The Confirmation/Affirmation Panels were created specifically to review the entire scale and protocol instruments, rather than the individual factors and accompanying descriptors. The first, a 15-member Confirmation Panel, was formed consisting of research team members, advanced graduate students, and non-academic individuals from the population under study. Non-academic panel members were included as a means to represent the population of interest in the scale/protocol development process. Each was provided a set of factors with accompanying descriptors and a set of unnumbered, randomized potential instrument questions. They were asked to match the proposed questions with the appropriate set of factor descriptors.

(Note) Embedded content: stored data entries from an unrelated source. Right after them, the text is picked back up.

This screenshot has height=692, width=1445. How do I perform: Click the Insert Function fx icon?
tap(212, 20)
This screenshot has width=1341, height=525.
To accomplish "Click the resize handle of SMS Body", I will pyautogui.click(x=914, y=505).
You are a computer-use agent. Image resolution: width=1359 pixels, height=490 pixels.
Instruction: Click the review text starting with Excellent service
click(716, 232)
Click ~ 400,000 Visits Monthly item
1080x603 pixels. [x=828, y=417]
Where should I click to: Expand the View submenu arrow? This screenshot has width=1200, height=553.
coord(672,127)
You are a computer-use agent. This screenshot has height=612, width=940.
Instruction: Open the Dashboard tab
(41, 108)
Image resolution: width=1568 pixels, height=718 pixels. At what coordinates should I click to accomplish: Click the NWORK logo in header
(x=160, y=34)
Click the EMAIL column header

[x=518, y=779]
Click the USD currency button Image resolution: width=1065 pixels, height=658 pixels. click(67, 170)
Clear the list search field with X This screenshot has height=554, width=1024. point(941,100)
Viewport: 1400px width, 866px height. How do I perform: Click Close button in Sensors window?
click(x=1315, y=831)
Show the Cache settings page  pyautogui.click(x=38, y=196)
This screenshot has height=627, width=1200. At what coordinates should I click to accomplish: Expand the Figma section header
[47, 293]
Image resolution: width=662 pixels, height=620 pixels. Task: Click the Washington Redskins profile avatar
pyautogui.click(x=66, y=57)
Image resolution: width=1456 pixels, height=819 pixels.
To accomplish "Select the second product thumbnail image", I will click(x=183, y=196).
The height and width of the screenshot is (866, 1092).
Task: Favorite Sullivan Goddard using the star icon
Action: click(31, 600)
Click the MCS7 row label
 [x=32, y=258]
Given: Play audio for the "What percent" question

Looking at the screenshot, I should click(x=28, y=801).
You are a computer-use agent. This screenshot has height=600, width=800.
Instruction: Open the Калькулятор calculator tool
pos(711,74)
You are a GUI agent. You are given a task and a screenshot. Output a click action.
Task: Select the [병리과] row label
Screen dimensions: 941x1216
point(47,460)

This review (N=260) resulted in the following by factor percentage agreement within groups: Perception (99.90%); Involvement (99.82%); Application and Use (99.97%); and Learning Skill (99.88%). The Confirmation Panel=s investigation of the relationship of interview protocol questions to the performance rating scale was considered to be an important step in determining if the instrument would measure what is was intended to measure.
The final panel review, prior to field testing, was conducted by the Affirmation Panel. This panel consisted of five practicing representatives from the field of Measurement and Research. Each was provided a proposed Performance Rating Scale and Interview Protocol. The panel members were asked to qualitatively assess each in terms of form, usability, bias, and ease of use. The researcher met individually with each panel member to gather feedback and recommended actions. The Performance Rating Scale and Interview Protocol were submitted for field testing with minor editorial changes.
Field testing was conducted using a 20% quota sample of 30 interviewees representing the population under study. Care was taken to insure the 30 participants represented the age, gender, and SES levels in accordance with the study design. The interviews from the 30 participants were rated and scored by five advanced graduate students comprising the research team. Inter-rater reliability was examined using a Pearson Product Moment Correlation to determine strength of relationships corrected for chance. Correlations ranged from .88 to .93 indicating a high level of inter-rater correlation. Intra-rater agreement was accomplished by examining the individual rater=s scores for the same interview repeated following a two-week delay. Overall scores were examined using the Pearson Product Moment Correlation. Correlations, by factor, ranged from .88 to .92.
Test-Retest reliability estimates were employed as an indication of instrument stability. Fifteen individual participants were identified and five were interviewed and scored by the same male interviewer/scorer. A second set of five participants was identified and interviewed and scored by the same female interviewer/scorer. A third set of five was first interviewed and scored by a male interviewer/scorer with the second interview accomplished by a female interviewer/scorer. The same 15 participants were interviewed two weeks later replicating the interview procedure established for the first interview. A Pearson Product Moment Correlation technique was used to examine the overall scores. A test-retest correlation of .86 indicated sufficiently high instrument stability to allow its use for further data gathering purposes.
A formal written training guide was developed to standardize the training process. Subject areas included: the use of the demographic information sheet, consent form, the scale and protocol, including the use of prompts, probes, and the tape recorder. The training also included, but was not necessarily limited to, the interview setting, interviewee comfort levels, and interviewer neutrality. Practice interview and scoring sessions were extensively critiqued.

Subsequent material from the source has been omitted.